GNOME Bugzilla – Bug 760183
REGRESSION (v2.9.3): XML push parser fails with bogus UTF-8 encoding error when multi-byte character in large CDATA section is split across buffer
Last modified: 2016-04-29 17:30:10 UTC
When the XML push parser encounters a multi-byte UTF-8 character that is split across a buffer, it now thinks there is an encoding error instead of returning characters parsed up to that point, and letting the next parsing pass validate the multi-byte UTF-8 character. This regressed with the fix for Bug 754947 in v2.9.3: Heap-buffer overread in push mode, parser.c xmlParseTryOrFinish <https://bugzilla.gnome.org/show_bug.cgi?id=754947> <https://git.gnome.org/browse/libxml2/commit/?id=4a5d80aded1da94cd55294e7207109712201b75b>
Created attachment 318298 [details] [review] Patch v1 * parser.c: (xmlCheckCdataPush): Add 'complete' argument to describe whether the buffer passed in is the whole CDATA buffer, or if there is more data to parse. If there is more data to parse, don't return a negative value for an invalid multi-byte UTF-8 character that is split between buffers. (xmlParseTryOrFinish): Pass 'complete' argument to xmlCheckCdataPush() as appropriate. * result/cdata-2-byte-UTF-8.xml: Added. * result/cdata-2-byte-UTF-8.xml.rde: Added. * result/cdata-2-byte-UTF-8.xml.rdr: Added. * result/cdata-2-byte-UTF-8.xml.sax: Added. * result/cdata-2-byte-UTF-8.xml.sax2: Added. * result/cdata-3-byte-UTF-8.xml: Added. * result/cdata-3-byte-UTF-8.xml.rde: Added. * result/cdata-3-byte-UTF-8.xml.rdr: Added. * result/cdata-3-byte-UTF-8.xml.sax: Added. * result/cdata-3-byte-UTF-8.xml.sax2: Added. * result/cdata-4-byte-UTF-8.xml: Added. * result/cdata-4-byte-UTF-8.xml.rde: Added. * result/cdata-4-byte-UTF-8.xml.rdr: Added. * result/cdata-4-byte-UTF-8.xml.sax: Added. * result/cdata-4-byte-UTF-8.xml.sax2: Added. * result/noent/cdata-2-byte-UTF-8.xml: Added. * result/noent/cdata-3-byte-UTF-8.xml: Added. * result/noent/cdata-4-byte-UTF-8.xml: Added. * test/cdata-2-byte-UTF-8.xml: Added. * test/cdata-3-byte-UTF-8.xml: Added. * test/cdata-4-byte-UTF-8.xml: Added. - Add tests and results.
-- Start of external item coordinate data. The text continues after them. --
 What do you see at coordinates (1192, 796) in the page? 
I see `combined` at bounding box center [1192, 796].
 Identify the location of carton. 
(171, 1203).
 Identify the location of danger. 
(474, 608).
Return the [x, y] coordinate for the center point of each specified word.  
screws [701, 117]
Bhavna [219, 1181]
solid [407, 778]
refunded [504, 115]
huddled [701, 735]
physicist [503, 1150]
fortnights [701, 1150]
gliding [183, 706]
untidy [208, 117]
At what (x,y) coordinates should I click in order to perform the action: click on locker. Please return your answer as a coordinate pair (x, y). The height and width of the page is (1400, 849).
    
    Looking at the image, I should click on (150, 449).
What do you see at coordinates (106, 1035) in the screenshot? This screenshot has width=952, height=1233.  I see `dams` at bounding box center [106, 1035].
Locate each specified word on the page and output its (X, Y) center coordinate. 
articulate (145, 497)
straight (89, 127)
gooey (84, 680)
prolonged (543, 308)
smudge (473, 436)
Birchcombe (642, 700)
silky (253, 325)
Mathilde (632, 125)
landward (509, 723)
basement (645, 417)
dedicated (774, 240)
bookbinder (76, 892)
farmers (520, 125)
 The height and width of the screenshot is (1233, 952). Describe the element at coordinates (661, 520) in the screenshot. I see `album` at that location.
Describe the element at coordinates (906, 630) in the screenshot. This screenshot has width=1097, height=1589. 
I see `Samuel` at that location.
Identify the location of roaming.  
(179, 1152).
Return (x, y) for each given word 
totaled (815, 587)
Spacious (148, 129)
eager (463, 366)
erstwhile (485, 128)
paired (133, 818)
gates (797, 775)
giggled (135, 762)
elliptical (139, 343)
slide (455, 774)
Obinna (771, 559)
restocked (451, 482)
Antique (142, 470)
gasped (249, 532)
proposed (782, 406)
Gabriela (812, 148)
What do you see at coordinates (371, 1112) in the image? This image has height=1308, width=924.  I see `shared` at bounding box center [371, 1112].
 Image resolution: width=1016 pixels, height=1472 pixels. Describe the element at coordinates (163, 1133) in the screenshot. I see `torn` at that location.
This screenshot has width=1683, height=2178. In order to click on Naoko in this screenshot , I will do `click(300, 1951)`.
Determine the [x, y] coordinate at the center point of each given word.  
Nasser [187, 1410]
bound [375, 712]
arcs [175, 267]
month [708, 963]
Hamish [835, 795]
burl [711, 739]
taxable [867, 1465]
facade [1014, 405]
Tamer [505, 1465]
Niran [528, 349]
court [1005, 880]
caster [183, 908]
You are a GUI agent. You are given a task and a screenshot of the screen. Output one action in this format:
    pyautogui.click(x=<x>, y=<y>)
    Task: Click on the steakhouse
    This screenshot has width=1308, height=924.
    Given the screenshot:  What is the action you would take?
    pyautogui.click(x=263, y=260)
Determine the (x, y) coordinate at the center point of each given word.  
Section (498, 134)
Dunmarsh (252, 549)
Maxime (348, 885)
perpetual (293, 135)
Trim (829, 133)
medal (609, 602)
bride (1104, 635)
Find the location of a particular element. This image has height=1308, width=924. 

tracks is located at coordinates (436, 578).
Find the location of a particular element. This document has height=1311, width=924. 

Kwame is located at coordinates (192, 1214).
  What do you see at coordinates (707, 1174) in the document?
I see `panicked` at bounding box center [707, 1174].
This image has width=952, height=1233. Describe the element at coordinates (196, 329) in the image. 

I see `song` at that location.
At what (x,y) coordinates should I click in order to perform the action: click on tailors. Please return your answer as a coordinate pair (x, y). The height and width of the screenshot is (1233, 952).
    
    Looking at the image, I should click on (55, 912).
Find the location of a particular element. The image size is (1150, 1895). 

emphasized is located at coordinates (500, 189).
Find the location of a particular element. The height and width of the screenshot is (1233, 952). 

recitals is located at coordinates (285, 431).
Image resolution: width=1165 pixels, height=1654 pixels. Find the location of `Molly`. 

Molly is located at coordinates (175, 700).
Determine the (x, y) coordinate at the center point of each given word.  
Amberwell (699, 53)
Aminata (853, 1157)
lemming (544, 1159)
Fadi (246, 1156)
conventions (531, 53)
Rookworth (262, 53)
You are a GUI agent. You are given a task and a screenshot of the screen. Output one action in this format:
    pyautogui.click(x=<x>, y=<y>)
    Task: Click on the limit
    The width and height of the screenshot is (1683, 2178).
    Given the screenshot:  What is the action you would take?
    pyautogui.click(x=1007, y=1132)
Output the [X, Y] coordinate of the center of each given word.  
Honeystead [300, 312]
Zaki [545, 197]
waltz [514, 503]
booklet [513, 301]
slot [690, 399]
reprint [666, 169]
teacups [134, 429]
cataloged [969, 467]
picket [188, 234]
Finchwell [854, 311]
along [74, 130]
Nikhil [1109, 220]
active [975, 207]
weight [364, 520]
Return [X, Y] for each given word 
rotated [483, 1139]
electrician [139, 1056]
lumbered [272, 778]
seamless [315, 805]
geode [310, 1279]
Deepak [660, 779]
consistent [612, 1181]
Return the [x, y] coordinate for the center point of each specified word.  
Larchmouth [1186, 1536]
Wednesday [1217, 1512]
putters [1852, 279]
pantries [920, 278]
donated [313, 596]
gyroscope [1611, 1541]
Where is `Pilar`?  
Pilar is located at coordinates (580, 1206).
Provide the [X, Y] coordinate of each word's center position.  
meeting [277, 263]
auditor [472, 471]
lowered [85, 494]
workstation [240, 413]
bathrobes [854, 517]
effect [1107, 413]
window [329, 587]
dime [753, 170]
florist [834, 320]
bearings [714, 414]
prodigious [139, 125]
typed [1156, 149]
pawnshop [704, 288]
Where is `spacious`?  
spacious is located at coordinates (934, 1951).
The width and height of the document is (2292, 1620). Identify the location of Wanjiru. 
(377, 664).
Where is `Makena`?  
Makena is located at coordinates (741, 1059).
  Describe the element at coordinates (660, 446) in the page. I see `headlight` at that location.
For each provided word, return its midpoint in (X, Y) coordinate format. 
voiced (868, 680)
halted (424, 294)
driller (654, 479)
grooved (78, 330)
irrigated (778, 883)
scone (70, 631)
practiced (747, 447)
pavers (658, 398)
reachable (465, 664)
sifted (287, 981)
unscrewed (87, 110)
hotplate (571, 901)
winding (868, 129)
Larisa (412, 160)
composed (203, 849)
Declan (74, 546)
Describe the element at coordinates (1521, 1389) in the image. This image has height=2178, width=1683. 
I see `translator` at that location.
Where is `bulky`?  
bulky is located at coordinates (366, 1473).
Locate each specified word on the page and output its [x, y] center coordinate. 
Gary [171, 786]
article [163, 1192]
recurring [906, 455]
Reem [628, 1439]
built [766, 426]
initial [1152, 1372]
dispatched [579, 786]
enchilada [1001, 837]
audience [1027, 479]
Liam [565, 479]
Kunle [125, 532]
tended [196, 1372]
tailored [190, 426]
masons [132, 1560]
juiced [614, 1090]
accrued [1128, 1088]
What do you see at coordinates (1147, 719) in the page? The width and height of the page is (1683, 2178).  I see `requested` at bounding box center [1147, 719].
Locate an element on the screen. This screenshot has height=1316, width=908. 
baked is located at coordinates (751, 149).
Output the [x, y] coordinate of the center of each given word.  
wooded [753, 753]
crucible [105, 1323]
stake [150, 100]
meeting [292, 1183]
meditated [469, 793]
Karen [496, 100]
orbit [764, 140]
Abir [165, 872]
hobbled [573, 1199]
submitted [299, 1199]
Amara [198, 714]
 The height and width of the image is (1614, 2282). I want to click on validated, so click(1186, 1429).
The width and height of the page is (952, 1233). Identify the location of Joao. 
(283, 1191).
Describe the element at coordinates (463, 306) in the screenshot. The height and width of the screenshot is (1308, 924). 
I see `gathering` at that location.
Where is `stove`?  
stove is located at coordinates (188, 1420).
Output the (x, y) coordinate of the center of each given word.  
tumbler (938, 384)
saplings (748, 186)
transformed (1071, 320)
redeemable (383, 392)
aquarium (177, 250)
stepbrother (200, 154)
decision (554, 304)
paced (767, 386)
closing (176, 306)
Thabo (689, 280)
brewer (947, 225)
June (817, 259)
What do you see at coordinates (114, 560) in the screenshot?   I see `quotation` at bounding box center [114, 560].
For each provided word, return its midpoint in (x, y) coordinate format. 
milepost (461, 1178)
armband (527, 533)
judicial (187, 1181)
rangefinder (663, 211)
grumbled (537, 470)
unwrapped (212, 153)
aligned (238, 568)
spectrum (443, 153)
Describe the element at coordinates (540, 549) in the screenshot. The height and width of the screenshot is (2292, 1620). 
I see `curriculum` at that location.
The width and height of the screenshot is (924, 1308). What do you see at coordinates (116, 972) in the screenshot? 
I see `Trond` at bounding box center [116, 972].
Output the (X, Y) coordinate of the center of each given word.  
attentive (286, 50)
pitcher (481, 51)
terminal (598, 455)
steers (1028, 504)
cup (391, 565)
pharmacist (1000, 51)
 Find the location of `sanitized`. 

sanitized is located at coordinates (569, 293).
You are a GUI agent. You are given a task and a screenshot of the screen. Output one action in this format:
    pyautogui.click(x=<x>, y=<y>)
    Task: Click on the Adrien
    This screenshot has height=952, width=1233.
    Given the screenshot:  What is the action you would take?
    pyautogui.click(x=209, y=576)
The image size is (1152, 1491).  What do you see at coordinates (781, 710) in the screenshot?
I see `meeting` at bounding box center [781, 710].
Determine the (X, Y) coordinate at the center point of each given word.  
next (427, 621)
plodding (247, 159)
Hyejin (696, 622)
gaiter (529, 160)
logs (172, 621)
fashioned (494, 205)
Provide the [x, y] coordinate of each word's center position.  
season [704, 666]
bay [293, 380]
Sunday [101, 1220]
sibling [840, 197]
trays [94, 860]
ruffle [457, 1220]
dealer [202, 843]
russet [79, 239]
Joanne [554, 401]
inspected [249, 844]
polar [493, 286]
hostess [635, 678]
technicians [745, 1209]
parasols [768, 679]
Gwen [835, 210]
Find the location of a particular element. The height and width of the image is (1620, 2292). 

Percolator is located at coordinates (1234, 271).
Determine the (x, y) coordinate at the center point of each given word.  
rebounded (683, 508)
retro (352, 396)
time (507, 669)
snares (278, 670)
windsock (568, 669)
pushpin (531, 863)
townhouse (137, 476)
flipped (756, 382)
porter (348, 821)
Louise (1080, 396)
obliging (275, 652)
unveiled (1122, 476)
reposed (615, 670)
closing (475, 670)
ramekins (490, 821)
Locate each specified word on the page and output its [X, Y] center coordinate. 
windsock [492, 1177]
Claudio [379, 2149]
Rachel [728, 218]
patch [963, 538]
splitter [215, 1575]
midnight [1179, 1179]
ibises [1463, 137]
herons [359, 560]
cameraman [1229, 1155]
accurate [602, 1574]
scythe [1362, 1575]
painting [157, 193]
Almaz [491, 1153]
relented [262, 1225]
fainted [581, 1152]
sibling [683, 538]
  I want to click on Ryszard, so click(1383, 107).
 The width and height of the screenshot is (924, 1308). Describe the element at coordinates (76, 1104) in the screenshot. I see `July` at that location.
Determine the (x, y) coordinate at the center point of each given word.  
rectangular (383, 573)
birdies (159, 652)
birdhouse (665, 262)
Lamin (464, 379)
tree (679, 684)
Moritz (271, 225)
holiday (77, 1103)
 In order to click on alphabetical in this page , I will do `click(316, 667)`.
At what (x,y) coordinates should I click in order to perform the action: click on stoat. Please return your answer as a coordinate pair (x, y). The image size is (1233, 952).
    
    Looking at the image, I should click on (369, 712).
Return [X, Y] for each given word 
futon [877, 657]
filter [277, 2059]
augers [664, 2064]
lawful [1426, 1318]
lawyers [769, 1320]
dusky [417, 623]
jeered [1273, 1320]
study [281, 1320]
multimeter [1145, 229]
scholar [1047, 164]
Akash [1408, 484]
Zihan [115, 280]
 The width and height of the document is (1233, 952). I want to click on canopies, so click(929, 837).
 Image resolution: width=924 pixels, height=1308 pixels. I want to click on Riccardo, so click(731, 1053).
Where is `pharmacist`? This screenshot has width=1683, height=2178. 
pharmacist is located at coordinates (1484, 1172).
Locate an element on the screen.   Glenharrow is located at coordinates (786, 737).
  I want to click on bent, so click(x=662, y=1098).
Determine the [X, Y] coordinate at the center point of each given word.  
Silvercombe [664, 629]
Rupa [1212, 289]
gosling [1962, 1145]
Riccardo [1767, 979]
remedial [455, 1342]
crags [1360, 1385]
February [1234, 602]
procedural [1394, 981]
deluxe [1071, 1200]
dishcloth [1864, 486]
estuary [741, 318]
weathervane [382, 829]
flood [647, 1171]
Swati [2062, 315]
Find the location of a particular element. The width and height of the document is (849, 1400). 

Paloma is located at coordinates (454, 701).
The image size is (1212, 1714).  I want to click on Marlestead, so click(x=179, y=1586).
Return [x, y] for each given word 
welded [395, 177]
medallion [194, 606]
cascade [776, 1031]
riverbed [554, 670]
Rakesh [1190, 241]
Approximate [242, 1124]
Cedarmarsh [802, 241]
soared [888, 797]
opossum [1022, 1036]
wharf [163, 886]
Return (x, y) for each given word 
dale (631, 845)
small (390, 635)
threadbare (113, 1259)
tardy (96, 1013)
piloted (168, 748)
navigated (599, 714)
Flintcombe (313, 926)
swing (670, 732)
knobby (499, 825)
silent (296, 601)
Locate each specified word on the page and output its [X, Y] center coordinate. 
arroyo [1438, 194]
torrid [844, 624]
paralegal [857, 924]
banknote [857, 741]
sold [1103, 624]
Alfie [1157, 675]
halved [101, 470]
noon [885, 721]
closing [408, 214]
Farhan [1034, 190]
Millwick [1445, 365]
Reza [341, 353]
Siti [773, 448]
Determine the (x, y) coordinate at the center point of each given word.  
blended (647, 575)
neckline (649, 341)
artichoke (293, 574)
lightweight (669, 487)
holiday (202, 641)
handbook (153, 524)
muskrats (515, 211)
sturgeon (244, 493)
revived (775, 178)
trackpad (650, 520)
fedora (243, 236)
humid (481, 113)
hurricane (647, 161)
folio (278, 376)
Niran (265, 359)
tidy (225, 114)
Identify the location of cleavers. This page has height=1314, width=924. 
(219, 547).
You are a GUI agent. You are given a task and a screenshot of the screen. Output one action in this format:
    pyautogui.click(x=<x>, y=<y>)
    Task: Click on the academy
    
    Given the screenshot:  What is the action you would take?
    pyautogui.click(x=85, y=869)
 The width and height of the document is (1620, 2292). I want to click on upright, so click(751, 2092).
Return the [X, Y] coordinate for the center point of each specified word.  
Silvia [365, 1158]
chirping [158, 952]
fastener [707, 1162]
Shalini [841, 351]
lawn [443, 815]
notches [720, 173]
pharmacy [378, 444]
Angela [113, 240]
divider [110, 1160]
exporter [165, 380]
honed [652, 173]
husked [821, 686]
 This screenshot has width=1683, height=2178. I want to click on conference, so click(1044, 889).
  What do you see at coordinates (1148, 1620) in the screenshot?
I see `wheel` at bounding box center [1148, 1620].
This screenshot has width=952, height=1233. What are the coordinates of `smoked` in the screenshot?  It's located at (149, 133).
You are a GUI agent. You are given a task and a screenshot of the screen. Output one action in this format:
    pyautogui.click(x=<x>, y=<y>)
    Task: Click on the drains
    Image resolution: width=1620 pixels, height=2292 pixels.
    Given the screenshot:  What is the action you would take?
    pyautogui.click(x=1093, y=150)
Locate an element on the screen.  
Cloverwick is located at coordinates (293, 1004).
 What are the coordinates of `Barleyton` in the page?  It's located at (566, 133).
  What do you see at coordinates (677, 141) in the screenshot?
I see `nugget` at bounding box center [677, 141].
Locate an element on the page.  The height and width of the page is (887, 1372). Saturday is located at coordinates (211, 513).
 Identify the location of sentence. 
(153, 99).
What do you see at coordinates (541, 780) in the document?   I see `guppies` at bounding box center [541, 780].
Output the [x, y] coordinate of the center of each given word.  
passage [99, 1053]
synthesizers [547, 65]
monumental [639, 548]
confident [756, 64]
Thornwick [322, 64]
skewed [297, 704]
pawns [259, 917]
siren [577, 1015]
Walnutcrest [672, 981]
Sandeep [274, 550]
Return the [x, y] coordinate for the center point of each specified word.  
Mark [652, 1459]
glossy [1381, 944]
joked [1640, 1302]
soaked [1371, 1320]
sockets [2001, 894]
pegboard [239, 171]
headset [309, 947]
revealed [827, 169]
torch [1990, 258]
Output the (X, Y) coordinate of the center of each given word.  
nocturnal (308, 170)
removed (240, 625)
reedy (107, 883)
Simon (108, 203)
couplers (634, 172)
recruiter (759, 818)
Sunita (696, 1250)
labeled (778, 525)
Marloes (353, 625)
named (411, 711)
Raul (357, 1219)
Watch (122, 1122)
Only 'make Readertests XMLPushtests' fails prior to the fix.
This bug affects PHP since 5.5.32 and 5.6.18 (see https://bugs.php.net/bug.php?id=71805) and seems to have fallen by the wayside... Any chance of having the patch applied in the near future?
This was fixed in 4f8606c13cb7f2684839f850b83de5ce647d3ca7. <https://git.gnome.org/browse/libxml2/commit/?id=4f8606c13cb7f2684839f850b83de5ce647d3ca7>